• _Exercise brief_: Reproduce the material starting at the line containing "Open the projects folder icon in sidebar" and ending at the last line of the material, increasing every coordinate in the answers by 112.

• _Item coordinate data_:
= = = = = = =

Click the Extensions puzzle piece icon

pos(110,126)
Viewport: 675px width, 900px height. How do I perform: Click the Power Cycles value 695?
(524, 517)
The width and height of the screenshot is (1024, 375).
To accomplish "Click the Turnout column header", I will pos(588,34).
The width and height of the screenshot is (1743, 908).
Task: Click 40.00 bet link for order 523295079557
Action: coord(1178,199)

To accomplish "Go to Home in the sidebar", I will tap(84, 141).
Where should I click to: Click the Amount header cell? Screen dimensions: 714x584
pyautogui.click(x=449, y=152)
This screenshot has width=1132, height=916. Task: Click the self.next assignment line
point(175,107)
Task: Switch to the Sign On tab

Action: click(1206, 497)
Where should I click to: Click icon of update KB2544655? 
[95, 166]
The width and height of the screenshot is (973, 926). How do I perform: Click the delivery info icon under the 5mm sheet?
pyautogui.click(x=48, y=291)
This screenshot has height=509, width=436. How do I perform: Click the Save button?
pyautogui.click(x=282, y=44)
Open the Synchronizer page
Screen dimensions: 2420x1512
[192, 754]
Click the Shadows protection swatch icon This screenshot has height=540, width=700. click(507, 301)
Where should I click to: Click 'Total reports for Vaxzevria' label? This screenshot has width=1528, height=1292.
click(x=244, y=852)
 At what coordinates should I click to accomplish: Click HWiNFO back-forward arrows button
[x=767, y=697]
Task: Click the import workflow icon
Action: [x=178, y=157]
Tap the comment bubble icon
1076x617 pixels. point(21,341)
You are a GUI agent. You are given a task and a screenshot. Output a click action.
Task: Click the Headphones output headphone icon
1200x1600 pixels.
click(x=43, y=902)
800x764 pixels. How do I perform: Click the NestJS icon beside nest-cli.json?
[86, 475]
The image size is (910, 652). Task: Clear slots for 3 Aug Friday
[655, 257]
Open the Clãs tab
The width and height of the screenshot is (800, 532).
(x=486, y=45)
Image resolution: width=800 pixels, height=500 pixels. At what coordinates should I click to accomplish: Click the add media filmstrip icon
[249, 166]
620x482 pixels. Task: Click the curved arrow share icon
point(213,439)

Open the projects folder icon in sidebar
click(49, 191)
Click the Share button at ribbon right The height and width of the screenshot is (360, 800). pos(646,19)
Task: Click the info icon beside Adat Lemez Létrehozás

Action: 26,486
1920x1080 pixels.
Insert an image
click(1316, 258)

= = = = = = =

• _Problem solution_:
Open the projects folder icon in sidebar
click(161, 303)
Click the Share button at ribbon right The height and width of the screenshot is (360, 800). pos(758,131)
Task: Click the info icon beside Adat Lemez Létrehozás

Action: 138,598
1920x1080 pixels.
Insert an image
click(1428, 370)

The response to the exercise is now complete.